Luke Barnes’ writing is smart and sharp. Okay, its topic is perhaps not the most original, but it gets you in the gut, and it gets you good. Stretched across three decades, from the ‘Cool Brittania’ era to ‘Broken Britain’ to ‘Brexit Britain’, the script introduces us to Leah and Chris, two millennials whose parents sacrificed everything for them, and who have told their children that, with enough self-belief and dedication, they can achieve whatever they dream. However, when that promise fails to materialise, Barnes’ script rips apart this endlessly-deferring promise of future happiness.
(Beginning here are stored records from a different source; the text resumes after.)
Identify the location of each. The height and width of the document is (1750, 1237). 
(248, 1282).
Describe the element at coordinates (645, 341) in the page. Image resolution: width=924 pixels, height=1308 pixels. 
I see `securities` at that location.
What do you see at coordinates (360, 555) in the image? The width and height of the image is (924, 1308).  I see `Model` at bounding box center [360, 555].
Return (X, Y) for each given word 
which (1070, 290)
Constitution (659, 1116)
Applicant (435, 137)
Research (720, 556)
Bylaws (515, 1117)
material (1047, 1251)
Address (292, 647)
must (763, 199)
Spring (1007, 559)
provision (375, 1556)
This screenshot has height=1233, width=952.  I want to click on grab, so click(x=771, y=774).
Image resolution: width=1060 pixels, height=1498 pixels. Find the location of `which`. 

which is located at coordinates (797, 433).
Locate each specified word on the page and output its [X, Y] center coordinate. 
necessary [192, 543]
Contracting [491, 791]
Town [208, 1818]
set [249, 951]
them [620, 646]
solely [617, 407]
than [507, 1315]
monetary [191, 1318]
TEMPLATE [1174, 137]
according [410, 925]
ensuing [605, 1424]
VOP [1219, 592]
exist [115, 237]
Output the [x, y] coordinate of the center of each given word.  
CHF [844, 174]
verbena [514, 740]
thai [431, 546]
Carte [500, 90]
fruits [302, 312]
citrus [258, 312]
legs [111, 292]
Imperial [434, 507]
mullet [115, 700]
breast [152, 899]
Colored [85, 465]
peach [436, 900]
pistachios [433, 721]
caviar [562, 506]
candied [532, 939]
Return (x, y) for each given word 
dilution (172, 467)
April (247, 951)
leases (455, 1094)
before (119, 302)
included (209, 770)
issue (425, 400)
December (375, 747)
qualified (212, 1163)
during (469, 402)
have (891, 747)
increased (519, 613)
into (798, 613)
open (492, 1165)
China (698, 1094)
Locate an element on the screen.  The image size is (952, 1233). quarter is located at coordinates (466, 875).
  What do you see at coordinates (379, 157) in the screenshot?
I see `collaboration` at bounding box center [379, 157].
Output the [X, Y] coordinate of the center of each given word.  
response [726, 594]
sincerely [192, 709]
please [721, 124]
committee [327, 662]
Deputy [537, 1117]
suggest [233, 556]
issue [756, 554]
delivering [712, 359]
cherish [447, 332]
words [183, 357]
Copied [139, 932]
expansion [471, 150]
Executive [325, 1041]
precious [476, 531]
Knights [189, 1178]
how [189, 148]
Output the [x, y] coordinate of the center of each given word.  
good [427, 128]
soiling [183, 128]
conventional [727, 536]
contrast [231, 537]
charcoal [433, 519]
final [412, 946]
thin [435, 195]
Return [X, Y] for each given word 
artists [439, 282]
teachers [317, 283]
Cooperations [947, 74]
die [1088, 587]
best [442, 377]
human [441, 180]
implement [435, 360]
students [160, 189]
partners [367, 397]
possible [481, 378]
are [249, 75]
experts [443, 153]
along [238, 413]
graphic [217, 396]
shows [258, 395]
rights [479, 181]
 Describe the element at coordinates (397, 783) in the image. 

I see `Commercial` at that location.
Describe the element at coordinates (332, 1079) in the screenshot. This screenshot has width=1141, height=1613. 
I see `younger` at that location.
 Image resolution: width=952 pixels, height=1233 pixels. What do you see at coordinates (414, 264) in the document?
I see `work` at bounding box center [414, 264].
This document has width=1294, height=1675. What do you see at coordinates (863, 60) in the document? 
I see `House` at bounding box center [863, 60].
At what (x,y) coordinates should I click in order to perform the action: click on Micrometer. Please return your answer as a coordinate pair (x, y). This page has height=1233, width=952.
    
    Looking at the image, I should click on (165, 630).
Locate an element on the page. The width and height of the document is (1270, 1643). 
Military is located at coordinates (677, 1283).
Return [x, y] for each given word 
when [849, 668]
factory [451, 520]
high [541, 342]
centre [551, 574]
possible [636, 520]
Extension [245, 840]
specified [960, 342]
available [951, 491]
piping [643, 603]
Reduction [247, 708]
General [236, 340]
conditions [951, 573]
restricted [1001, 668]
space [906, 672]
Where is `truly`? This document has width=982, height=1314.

It asks us how we communicate with those we love, what happiness really is anyway, how we measure it, and the extreme loneliness and isolation that can ensue as a consequence of not really being now, right now, at this very second. When references to Brexit were made (to a unanimously groaning audience), my heart hurt with how searingly close the performance was to my reality, as a Brexit Britain ‘millennial’ (although I hate that term, and its signifiers). When Graham came onstage in a Trump mask, laughing maniacally, my heart broke. The device of the singing asteroid (yep) heading to earth enabled Graham’s final monologue, in all of its visceral, muscled, boiling fury, to focus itself: “live your life”, he yelled at its climax, “I f****** dare you”.
Go and see All We Ever Wanted Was Everything. The direction is fantastic, the design is fantastic, the music is fantastic and the performances are fantastic. The script may not be the most subtle or original in its content, but, as the backbone of Middle Child’s production, it moved me to tears, and has reminded me that sometimes you just need to get out of your own head.